▶ [PROVIDED INFORMATION]
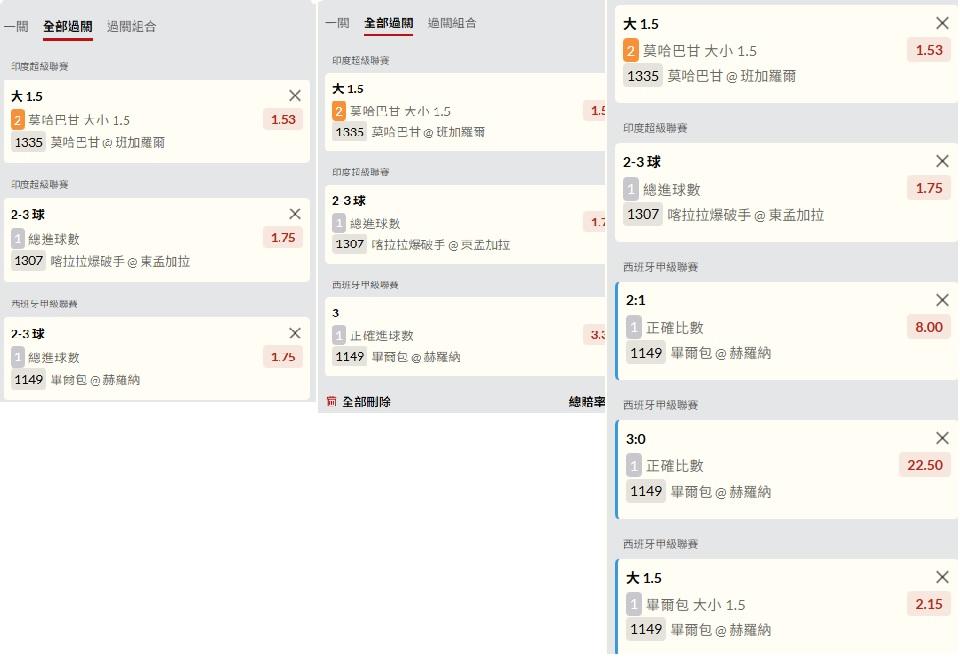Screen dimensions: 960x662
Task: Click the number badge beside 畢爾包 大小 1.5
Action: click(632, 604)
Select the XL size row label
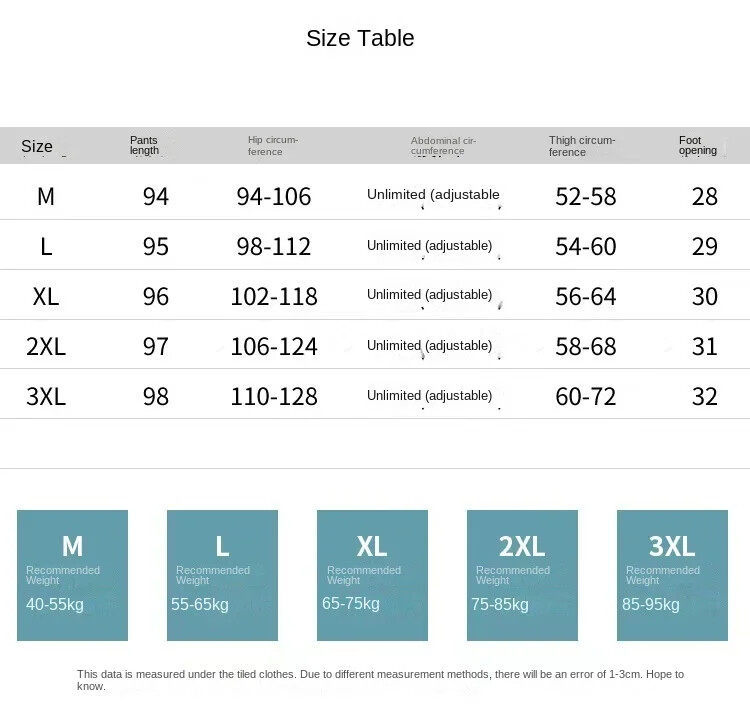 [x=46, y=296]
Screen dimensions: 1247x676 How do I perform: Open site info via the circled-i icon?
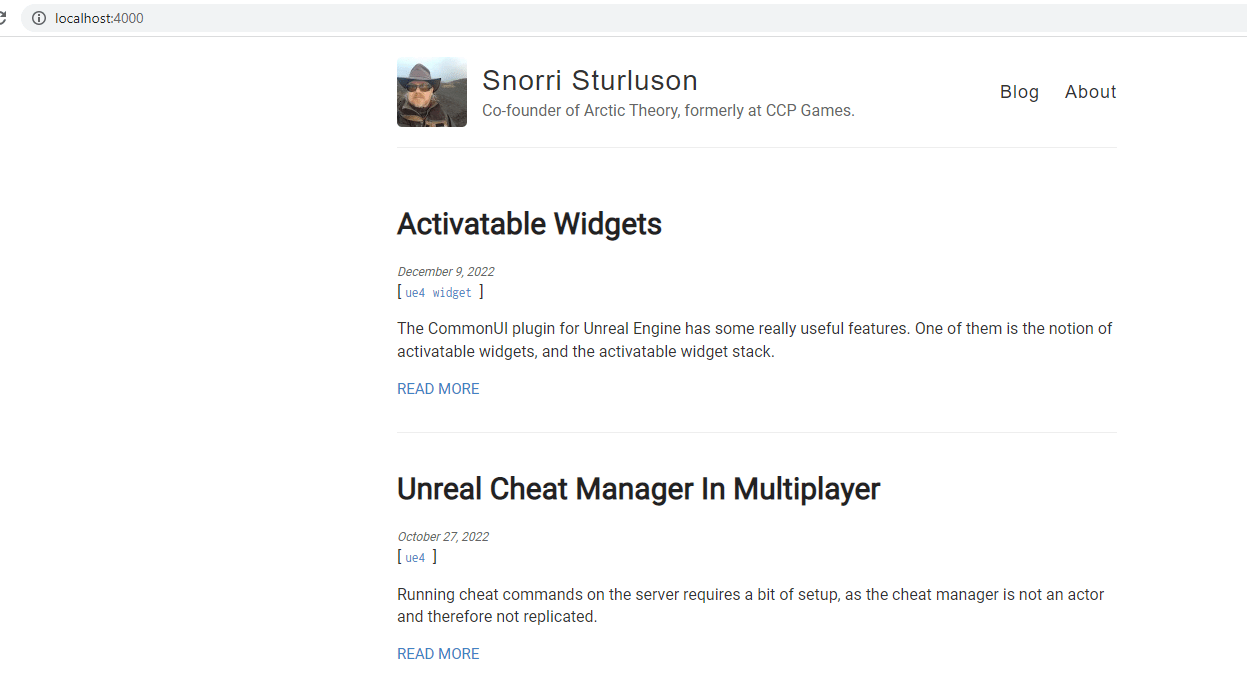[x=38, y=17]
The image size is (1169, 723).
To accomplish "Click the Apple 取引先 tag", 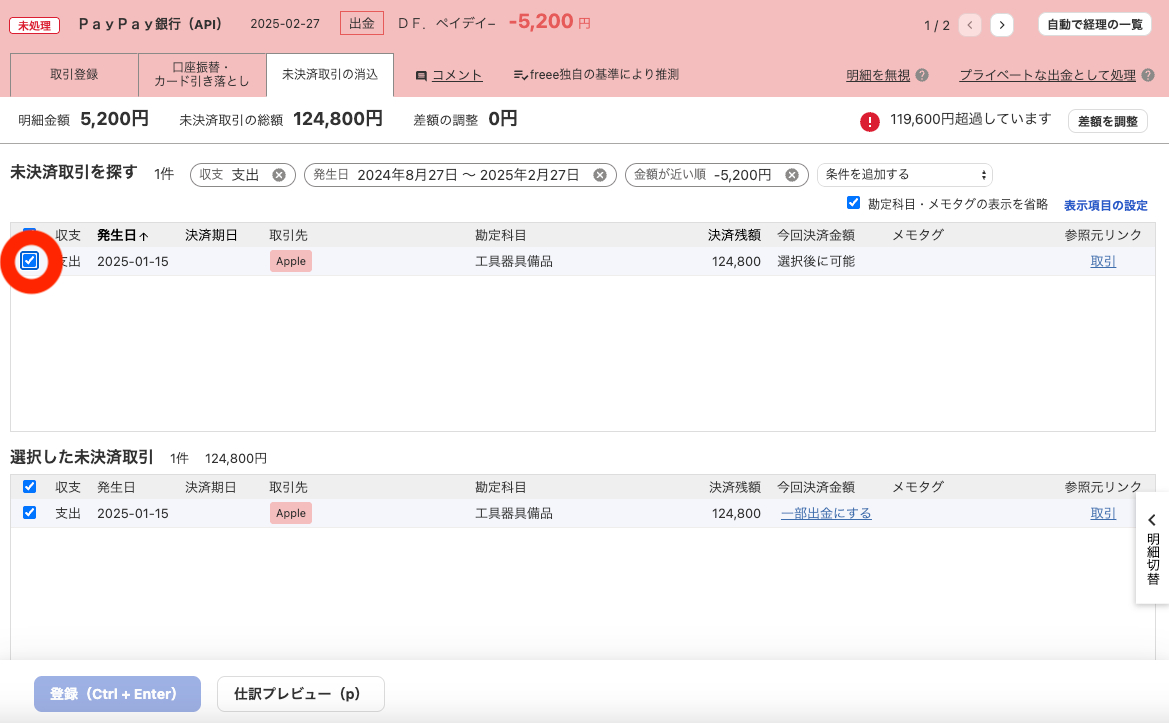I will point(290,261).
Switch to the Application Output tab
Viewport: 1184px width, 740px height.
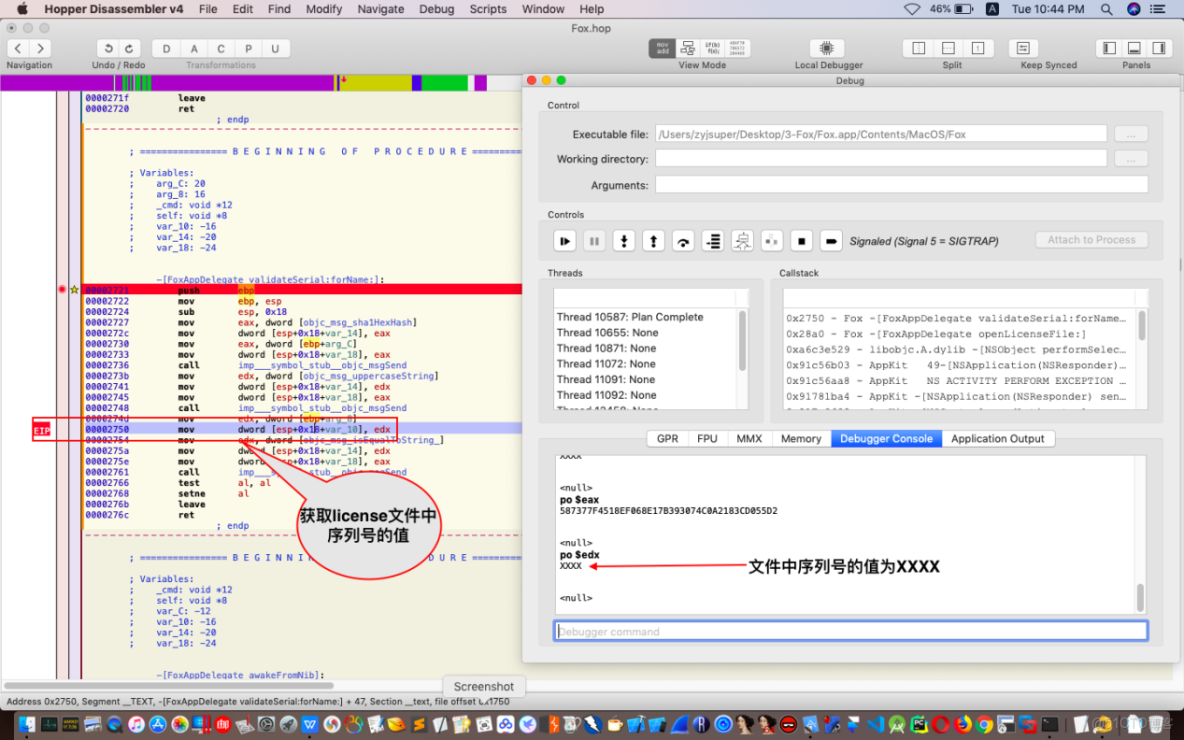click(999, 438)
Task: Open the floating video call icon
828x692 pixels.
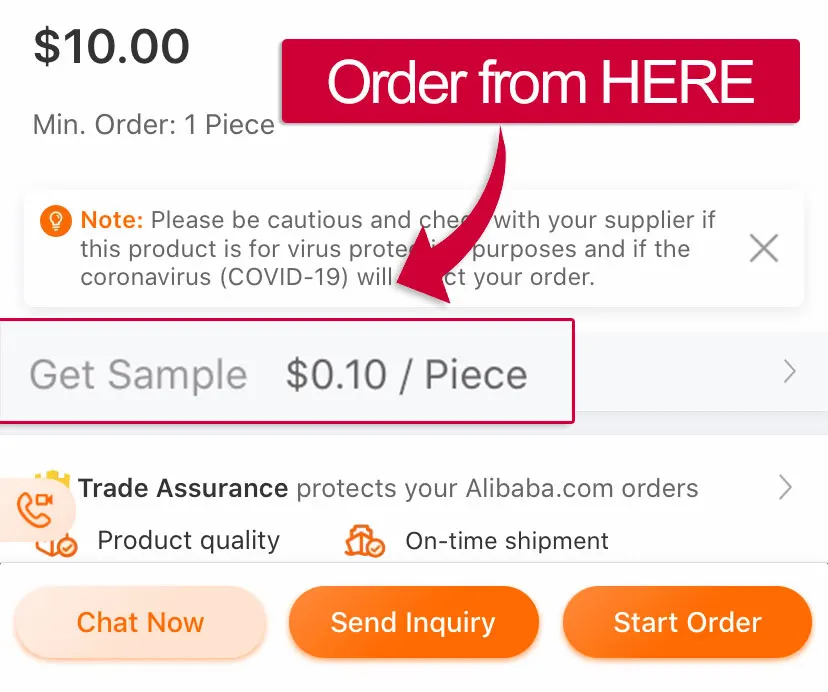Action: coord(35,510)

▶ [WHAT IS REQUIRED] Once the line holding "Switch to the Application Output tab" is found, set down that line and every line after it, exactly, through the last line of the records above, omitting pictures.

▶ [EXERCISE RESPONSE]
Switch to the Application Output tab
Viewport: 1184px width, 740px height.
click(999, 438)
Task: Open the floating video call icon
828x692 pixels.
Action: coord(35,510)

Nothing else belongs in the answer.